A large majority of the phone spam I get is about automotive extended warranties. Shouldn't we be holding that industry responsible for this? Would a campaign of "would you trust someone who spams you for insurance?", and letting the insurers compete on claims that "we'll never try to sell to you over the phone", help?
I don't think that the insurers for those extended warranties are the same as the legitimate ones that a consumer would normally go to for insurance. That's assuming there's even a product that's being sold, and not someone just calling people, pocketing the money, and running away with it.

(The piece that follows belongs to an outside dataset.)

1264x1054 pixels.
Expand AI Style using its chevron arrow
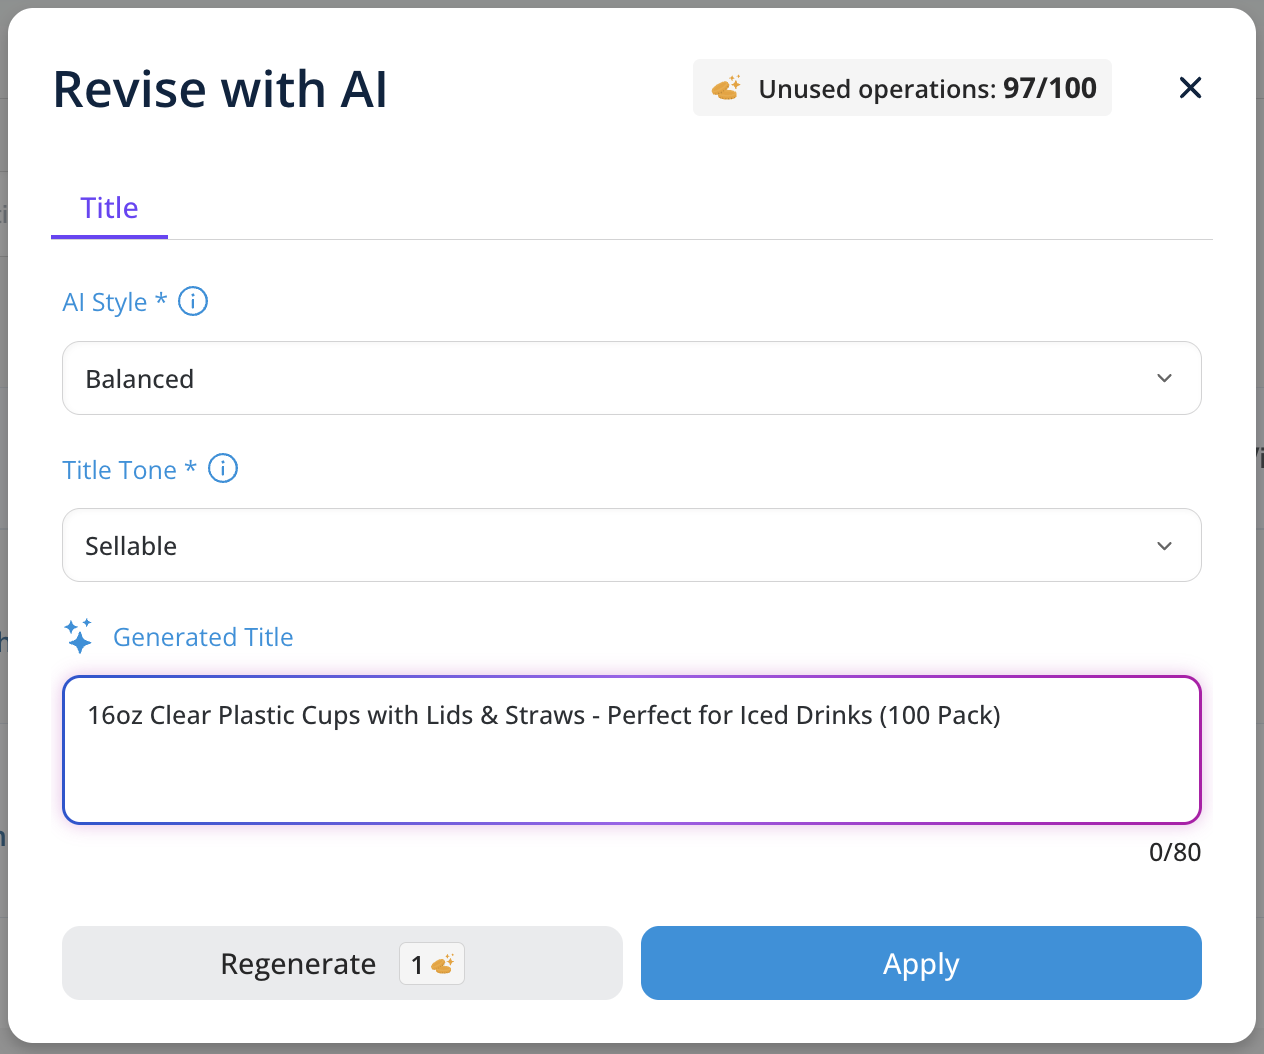coord(1164,378)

> I don't think that the insurers for those extended warranties are the same as the legitimate ones that a consumer would normally go to for insurance.
Sure they are. It's just that the phone scammers are living off of affiliate and referral fees.
>Do any of them actually sell extended warranties? I assumed they were scammers.
Those are not mutually exclusive. From what I've heard[1], the "extended warranties" are grey market car maintenance insurance that basically exclude everything you might expect from coverage, and anything that might be covered, it's reimbursement only, they don't pay up front. The only thing it is good for is liberating people of their money.
If we're guessing that this is all fraud anyway, why would we think that a law against phone spam would be where the spammers draw the line, the crime they're not willing to commit? Won't they keep spamming, just like they're already defrauding?
Because of the amount of plausible deniability it gives to their service providers: "We didn't think it was a /scam/ just a legit telemarketing operation."